A guide to outboard trimming
If you're looking buy a Quintrex boat, learning to drive it can be something of a challenge. Mastering the steering and throttle is fairly easy - they function pretty much the same as they do in a car. The trouble comes with getting your head around trimming, as there's no similar concept involved in driving a car.
How do you trim your outboard motor and why is it so important?
What is trimming and why is it important?
Trim refers to the angle of the propeller shaft relative to the boat. When the boat is stationary and the shaft is parallel with the surface of the water, that's known as neutral trim.

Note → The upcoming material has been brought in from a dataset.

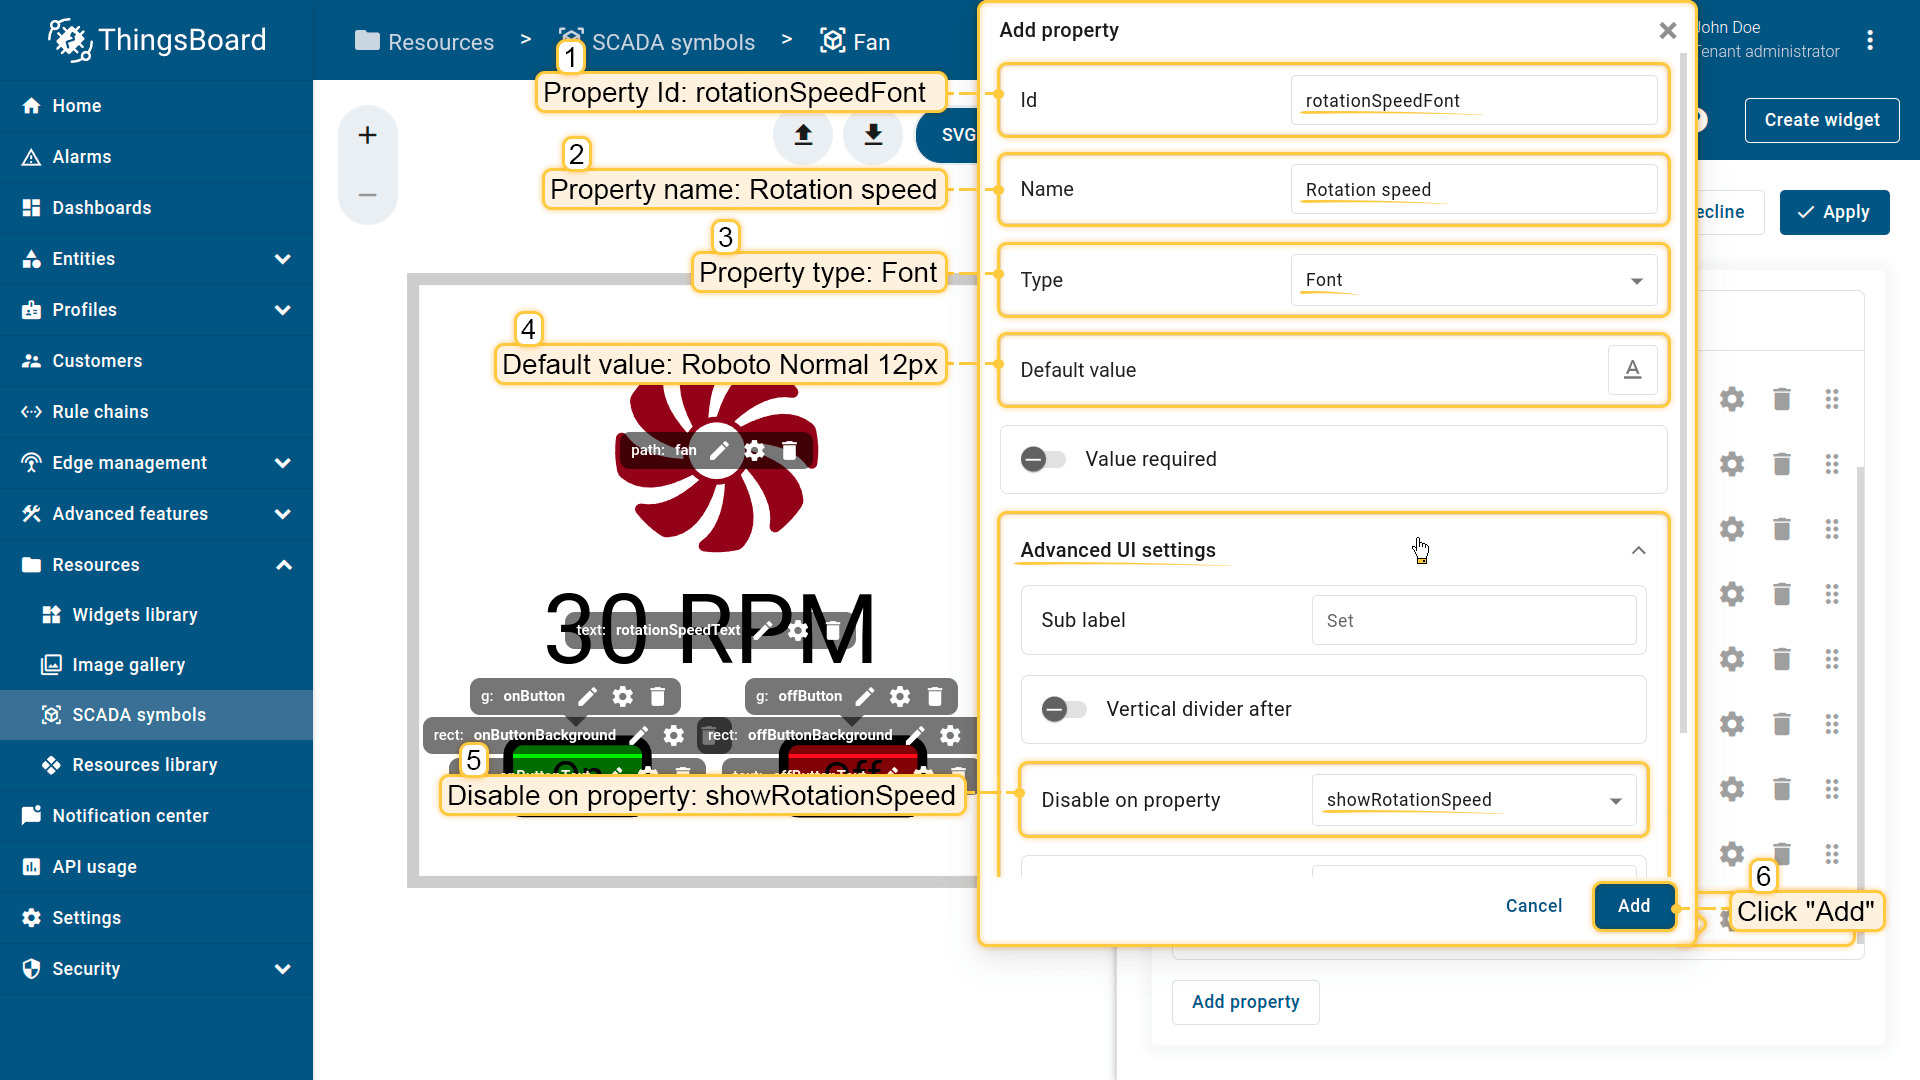The image size is (1920, 1080).
Task: Open the three-dot user menu
Action: click(x=1869, y=40)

The prop shaft's angle is important because it directs the power from the engine. Changing this angle changes what direction the boat is pushed: when the powerhead is as close as possible to the transom, the propeller shaft is pointing up, which will push down the stern and lift the bow up. When the powerhead is as far from the transom as possible, the propeller shaft is pointing down, which will lift the stern and push the bow down. It functions like a see-saw, with the midpoint between the bow and the stern being the pivot point.
To remember, just think 'prop down, bow down - prop up, bow up'. It can be difficult to wrap your head around but it's something that, like learning to back a boat, is best mastered by doing. Once you get used to the way the boat responds to how you move the trim lever, it'll become like steering and you won't even need to think about it.
How to trim your boat
To get on plane, trim the engine all the way down. This will help force the bow into the water, digging in and consequently getting it on plane sooner. If you trim up too much, the force is going to push your bow high into the air, making it harder to get on the plane. Once you're up, you'll want to start trimming up again, to the point where the wakes from the side of the boat are minimised.
Don't trim too far, however - too much and the engine will start to suck in air. Watch the tell-tale stream to make sure water's still coming out or listen for the engine note suddenly becoming much higher in pitch - if it does, that can be a sign air is being sucked in. When you test drive a boat, this can be a good chance to get a handle on how you need to trim for the best performance.